### [Provided text]
===

3. Taking the name signifies a husband’s special responsibility.

But neither of those arguments is compelling apart from something more substantial. And so here is my word from Scripture: I think generally the Bible calls the husband to be, if he is physically able, the one who bears the special responsibility for leadership, provision, and protection. And each one of those words is chosen very carefully, and I have written a whole book on what I mean by every one of them. The book is called What is the Difference?. The difference is a special responsibility for leadership, provision, and protection.

Ephesians 5: Leadership, Provision, and Protection

And I based this on Ephesians 5:22–23: “Wives, submit to your own husbands, as to the Lord. For the husband is the head” — that is where I get leadership and initiative from — “of the wife even as Christ is the head of the church, his body, and is himself its Savior.” So the husband is not a christ in the full sense, but he is a christ in a mini sense for his wife in that he saves her from any danger that is encroaching on her. He feels a special responsibility: “I protect this family like Jesus has protected his church.”

And then Paul continues: “Now as the church submits to Christ, so also wives should submit in everything to their husbands. Husbands, love your wives, as Christ loved the church and gave himself up for her” (5:24–25). So now we know this responsibility for leadership and provision is costly. Many men have lost their lives to protect their wives, to provide for their wives. And they should. Husbands should love their wives, Paul says, as their own bodies.

And then he comes to this third piece: “He who loves his wife loves himself. For no one ever hated his own flesh, but nourishes and cherishes it” (5:28–29). Now we have the third piece of provision and nourishing.

So, leadership and protection and provision in Ephesians 5 — husbands are to be like Christ in leading, rescuing from danger, and nourishing with what the church needs and what their wives need. And this is not thought of as a right or a privilege. It is thought of as a responsibility and a burden — a very costly burden. Many men have lost their lives fulfilling this role. It is especially appointed because God has this man there as an agent of his own care and provision and authority for his family. And the name over that family is very suitably the leader’s name. That just makes so much sense if you buy the biblical vision of manhood and womanhood.

Genesis 5: “Man” or “Adam”

One more thing. There is, I believe, a more specific illustration of how that works out in Genesis 5:1–3 where it says this: “This is the book of the generations of Adam. When God created man — Adam (man and Adam are the same) — he made him in the likeness of God. Male and female he created them, and he blessed them and named them [Adam],”— he named them “Man.” Now, some people translate it “man” and they will say, “So it really doesn’t mean that he gave them the man’s name.” But think about it. He gave them the generic name “man” just like he gave the whole race the generic name “man.” And there is another word for woman.

Look at verse 3: “When Adam . . .” This is why I think that the personal name is meant in verse 2, so I am going to read verses 2 and 3 together again: “Male and female he created them, and he blessed them and named them [Adam] when they were created. When Adam had lived 130 years” — so he is not talking about man in general here; he is talking about the specific Adam that he had in mind in verse 2 — “he fathered a son in his own likeness, after his image” and so on. So the generic name for the man and the woman was “man” or “Adam.” The generic name was not “woman.” It could have been, but God didn’t do it that way. And then God called the first man to distinguish him from the other men. And so he is called “Adam” over, say, “Noah.”

So it seems to me that God gave us this pointer toward the naming of our families. Both man and woman are created in the image of God, but the man bears a special responsibility before God for this union. And that is signified with putting his name on the banner that flies over the family.

===

### [Provided material]
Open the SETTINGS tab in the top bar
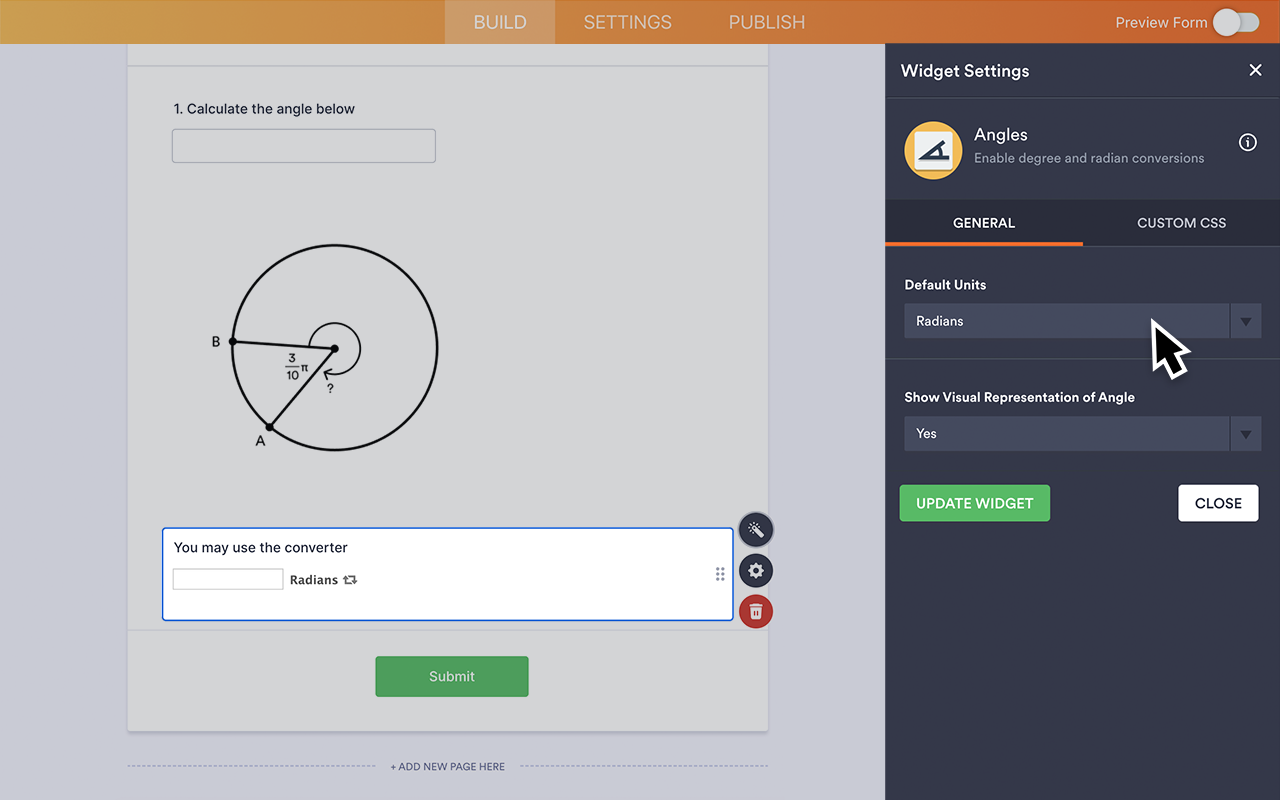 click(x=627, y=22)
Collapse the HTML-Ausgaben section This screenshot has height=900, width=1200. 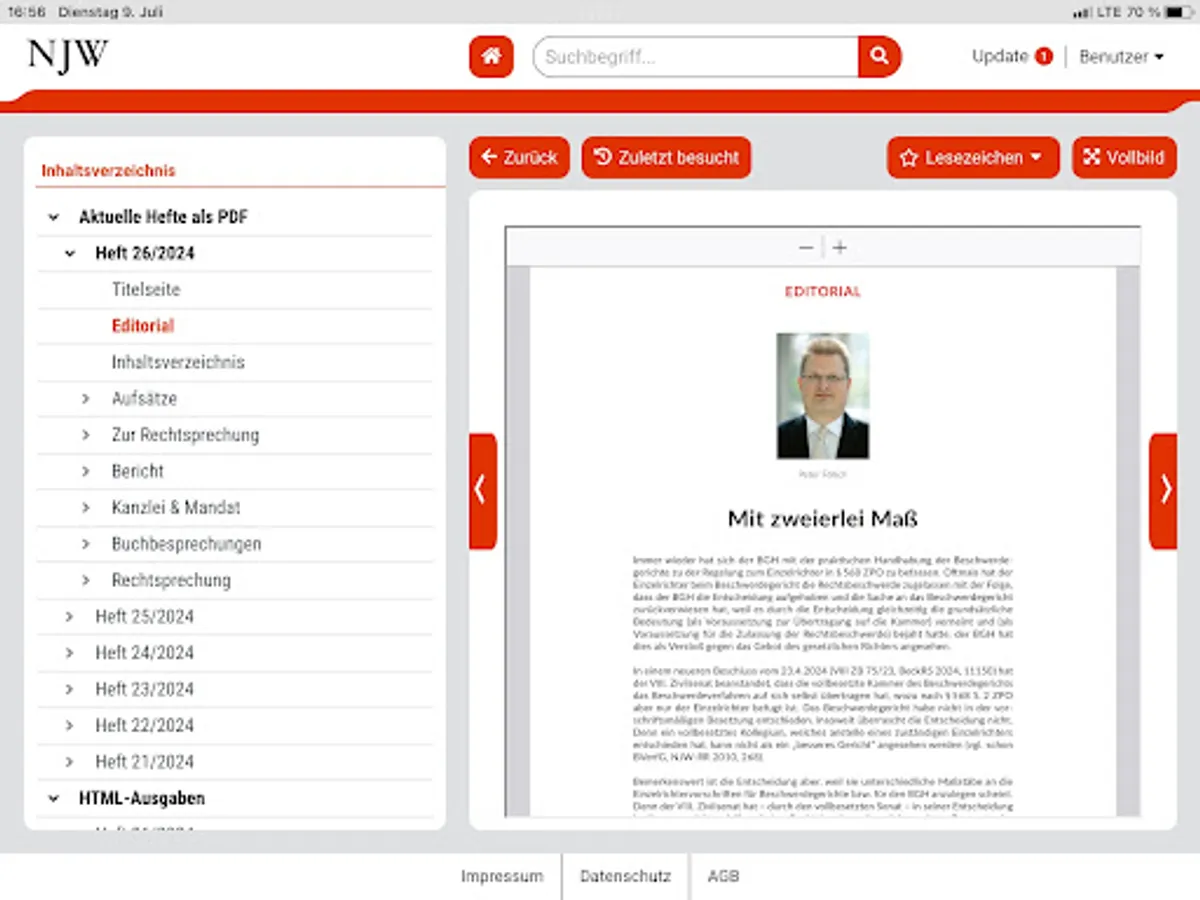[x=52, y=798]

===

### [Required actions]
[a] In the passage about a wife taking her husband's name, how many years had Adam lived when he fathered a son?
[b] Print the stretch of the passage about a wife taking her husband's name from "And then he" through "provision and nourishing.".
The lines have nothing to do with the passage.

### [Exercise answers]
[a] He had lived 130 years.

[b]
And then he comes to this third piece: “He who loves his wife loves himself. For no one ever hated his own flesh, but nourishes and cherishes it” (5:28–29). Now we have the third piece of provision and nourishing.